About this task:
The answer must consist only of the lines in the records below from the line with "This screenshot has width=1372, height=892." to the line with "the 200 CCI", both included, copied word for word with every picture left out.

Records supplied:
---
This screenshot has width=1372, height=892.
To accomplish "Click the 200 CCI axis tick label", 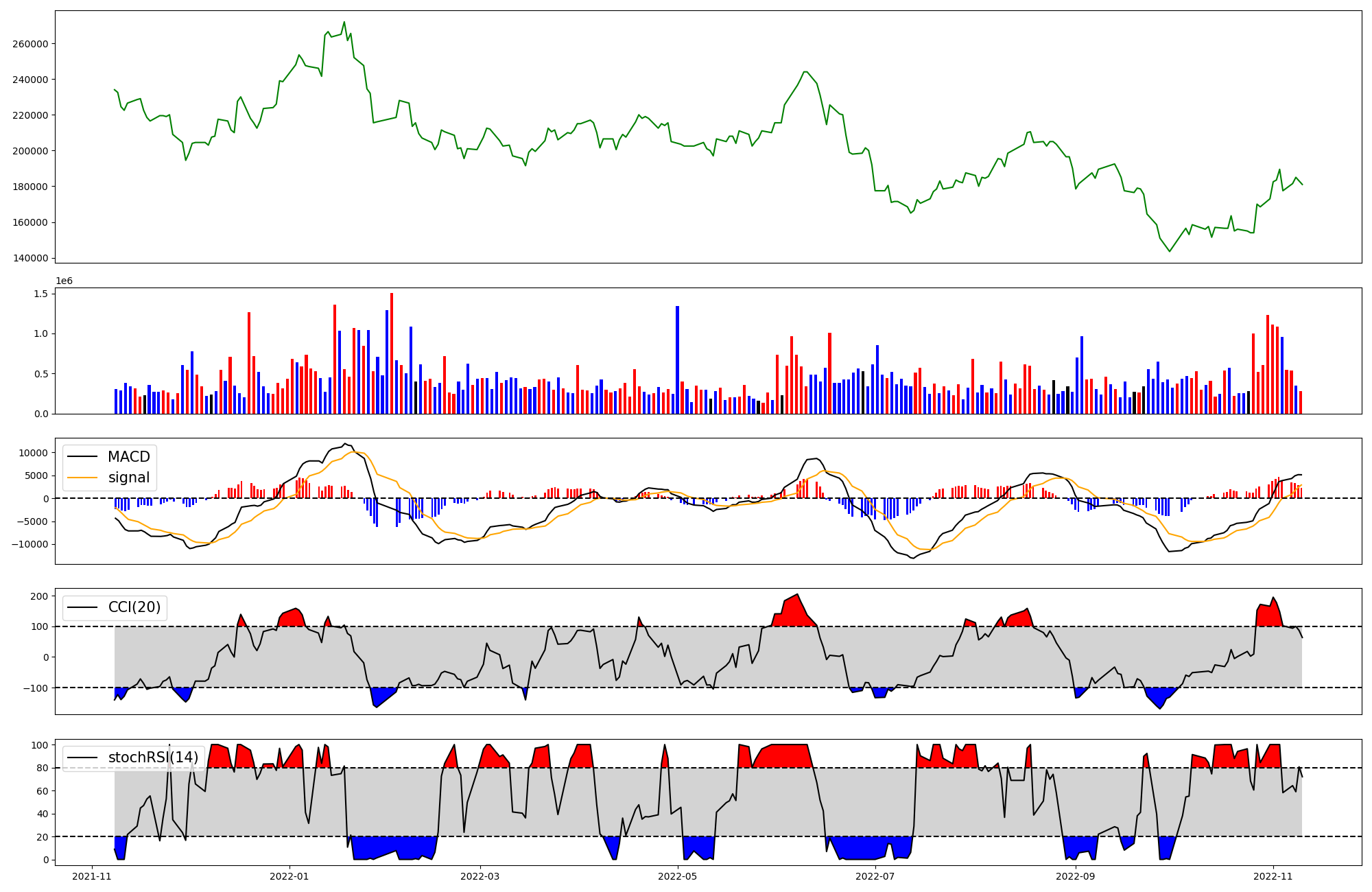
---
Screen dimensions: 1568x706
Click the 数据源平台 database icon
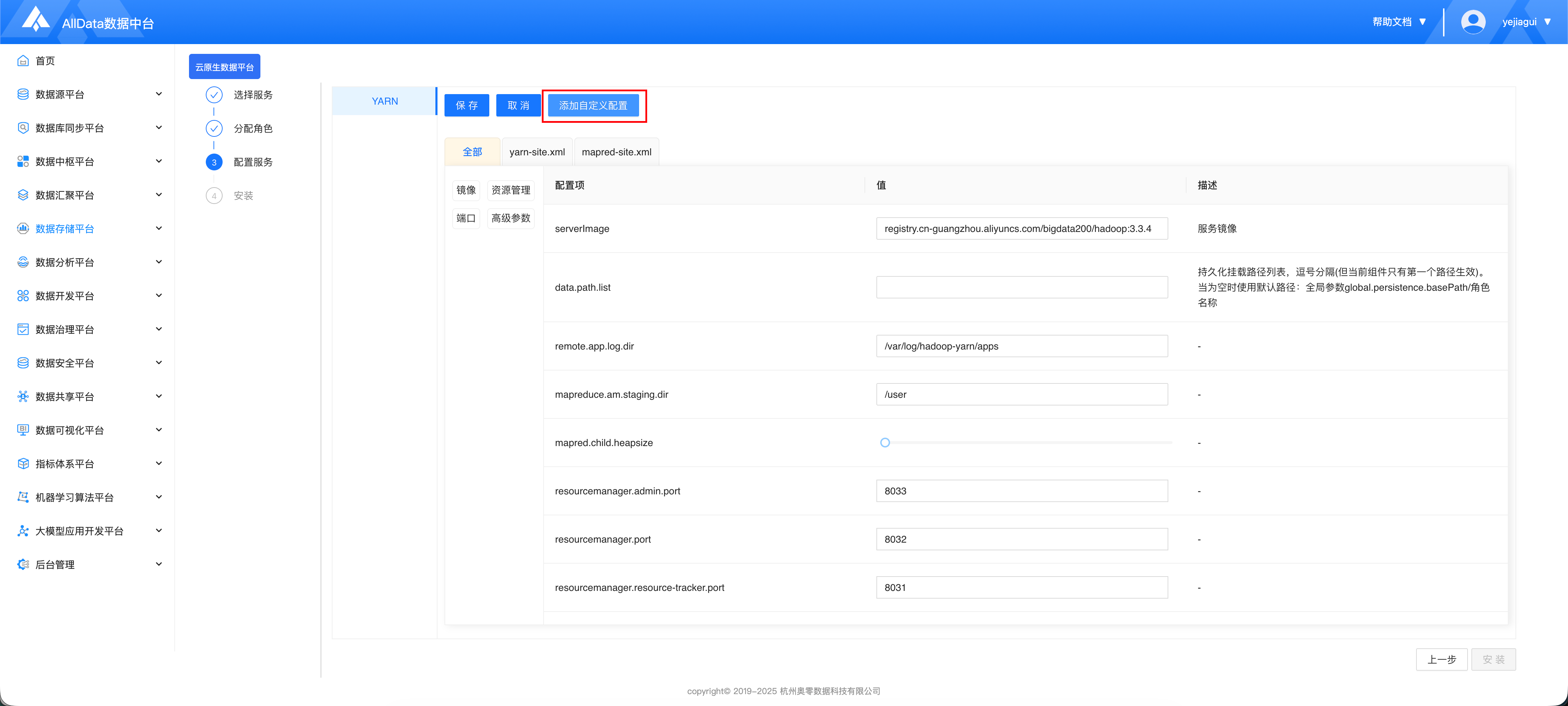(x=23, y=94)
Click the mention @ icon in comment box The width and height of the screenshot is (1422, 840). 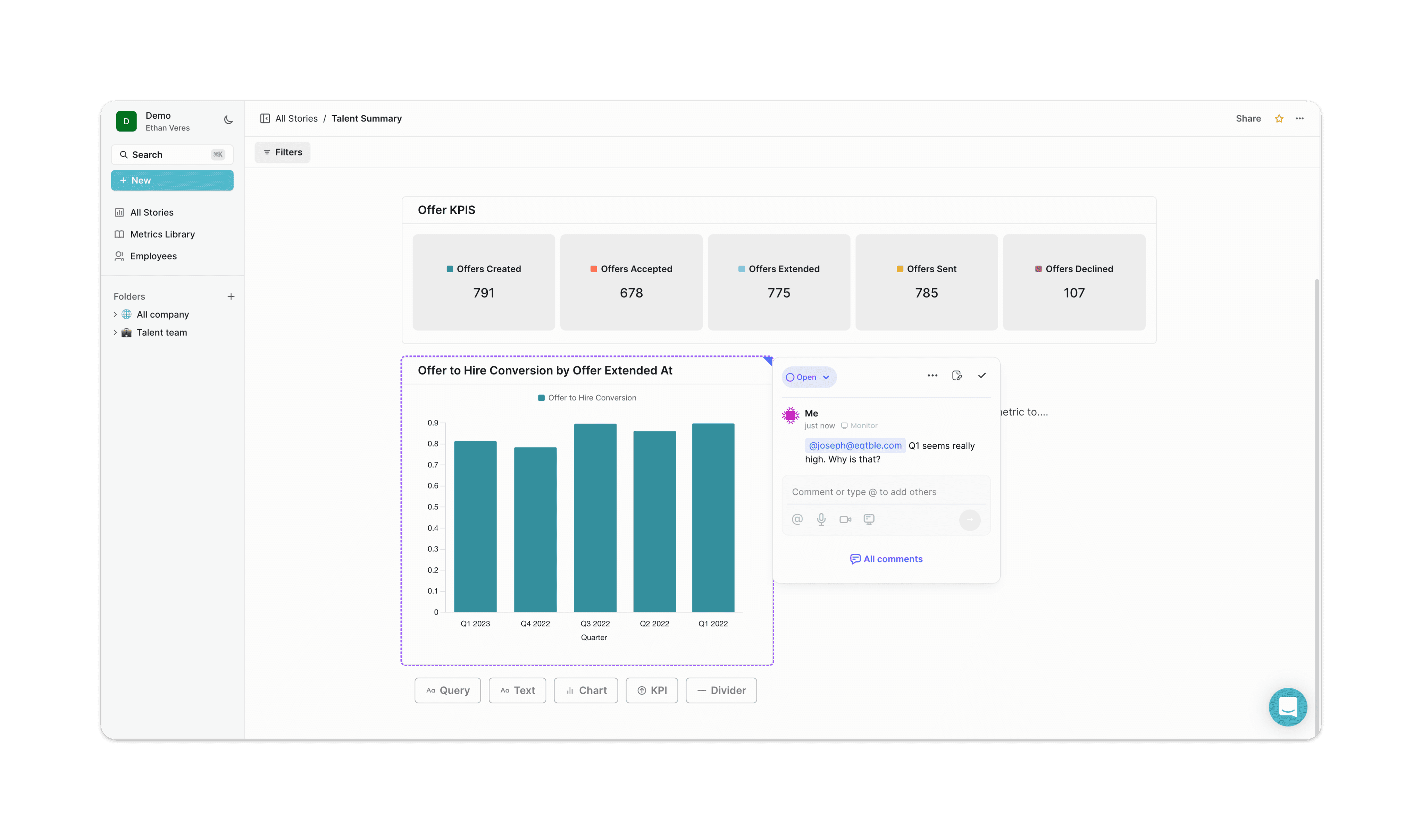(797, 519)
---
Answer box:
This screenshot has width=1372, height=892.
To accomplish "Click the 200 CCI axis tick label", 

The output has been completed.